Para obtener un pan de hamburguesa que no se deshaga con las salsas, vamos a mezclar a temperatura ambiente en un bol todos los ingredientes, salvo la harina y la sal, que las añadimos una vez tengamos mezclado lo demás. Amasamos un poco en el bol; no te preocupes por lo pegajoso. Lo dejamos reposar unos 15 minutos tapado con un trapo limpio.

Pasado ese tiempo, procedemos a dar unos 3 amasados breves, de unos 4 minutos y reposos de 10. Es fantástico, pero el reposo amasa. No lo creí la primera vez que lo leí en un libro de Ibán Yarza, pero lo he comprobado y me encanta.
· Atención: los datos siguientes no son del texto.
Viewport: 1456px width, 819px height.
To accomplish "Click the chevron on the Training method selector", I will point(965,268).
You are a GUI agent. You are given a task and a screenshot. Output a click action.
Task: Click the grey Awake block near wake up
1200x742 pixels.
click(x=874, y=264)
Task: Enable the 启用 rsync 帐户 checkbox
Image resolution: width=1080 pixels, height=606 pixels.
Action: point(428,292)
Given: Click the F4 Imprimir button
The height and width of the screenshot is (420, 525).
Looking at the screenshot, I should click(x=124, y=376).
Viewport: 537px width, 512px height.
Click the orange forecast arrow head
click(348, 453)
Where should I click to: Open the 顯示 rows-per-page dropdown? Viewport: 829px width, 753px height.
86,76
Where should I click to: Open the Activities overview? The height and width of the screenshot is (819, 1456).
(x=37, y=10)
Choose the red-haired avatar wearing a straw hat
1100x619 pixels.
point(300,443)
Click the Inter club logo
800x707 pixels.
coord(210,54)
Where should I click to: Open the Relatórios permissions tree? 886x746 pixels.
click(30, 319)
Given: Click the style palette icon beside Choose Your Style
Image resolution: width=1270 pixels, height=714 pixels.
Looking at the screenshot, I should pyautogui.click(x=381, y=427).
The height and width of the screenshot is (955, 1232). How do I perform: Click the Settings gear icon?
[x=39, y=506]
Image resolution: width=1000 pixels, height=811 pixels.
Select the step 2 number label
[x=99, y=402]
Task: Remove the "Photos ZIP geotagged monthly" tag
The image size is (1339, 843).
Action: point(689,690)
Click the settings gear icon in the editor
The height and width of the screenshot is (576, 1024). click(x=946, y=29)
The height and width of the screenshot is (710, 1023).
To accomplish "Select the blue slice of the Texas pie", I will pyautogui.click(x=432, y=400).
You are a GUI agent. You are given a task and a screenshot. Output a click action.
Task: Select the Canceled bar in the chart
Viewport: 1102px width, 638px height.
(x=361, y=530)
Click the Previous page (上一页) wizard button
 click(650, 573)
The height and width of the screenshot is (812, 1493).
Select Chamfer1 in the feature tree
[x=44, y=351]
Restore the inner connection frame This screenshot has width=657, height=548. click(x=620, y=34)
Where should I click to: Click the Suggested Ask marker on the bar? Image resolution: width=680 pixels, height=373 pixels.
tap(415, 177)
Me resulta más cómodo hacerlo así, pero se puede amasar todo del tirón.

Para amasar, en una superficie limpia vamos a tomar la bola, plegar la parte más alejada de nosotros hacia el centro y a estirarla ligeramente con la base de la palma de la mano. Levantamos la masa girando un cuarto en sentido de las agujas del reloj y repetimos los movimientos. Es lo que se conoce como amasado duro o tradicional, que esta masa de poca hidratación nos lo va a permitir sin problema. Lo haremos así hasta que la masa sea fina y suave.

Reposo

Conseguido ese punto, dejaremos la bola cubierta con un paño para que no se seque durante una hora. El tiempo es relativo porque depende de las condiciones ambientales. Así que debemos notar que la masa casi llegue a doblar su tamaño. En ese momento parecerá más ligera por el aire que tiene dentro. Suavemente procedemos a desgasificarla realizando pliegues varios con suavidad como si formáramos un sobre.

En ese paso, necesitaremos una báscula para pesar los trozos de masa. Yo la peso y divido en 8 o 9 partes. Cada porción vamos a plegarla llevando cada pliegue al centro hasta formar una bola con todos los pliegues en el centro. Ponemos esa parte hacia la mesa y boleamos, es decir, llevamos con el canto de las manos la masa de un lado a otro para que esa unión de todos los pliegues quede tersa y la superficie del pan tenga ese aspecto liso tan característico.

Dejamos cada pan ya formado sobre una bandeja de horno con papel vegetal, con espacio entre ellos, y tapados con un trapo. El reposo será aproximadamente de una hora. Deben crecer casi doblando su tamaño. Entonces pincelamos con leche y decoramos con las semillas.

Metemos en el horno caliente a unos 190º C con calor arriba y abajo, en la segunda posición desde abajo durante unos 15 minutos. El tiempo lo marca el color del pan. Hay quien los pone en la bandeja más baja pero a mí ahí se me queman las bases de los panes.

Finalmente nos queda sacarlos y dejarlos en una rejilla a que se enfríen. Ya tenemos nuestro pan de hamburguesa listo para soportar esa deliciosa mezcla de salsas, carne, verduras y huevo, por ejemplo. ¡A disfrutar!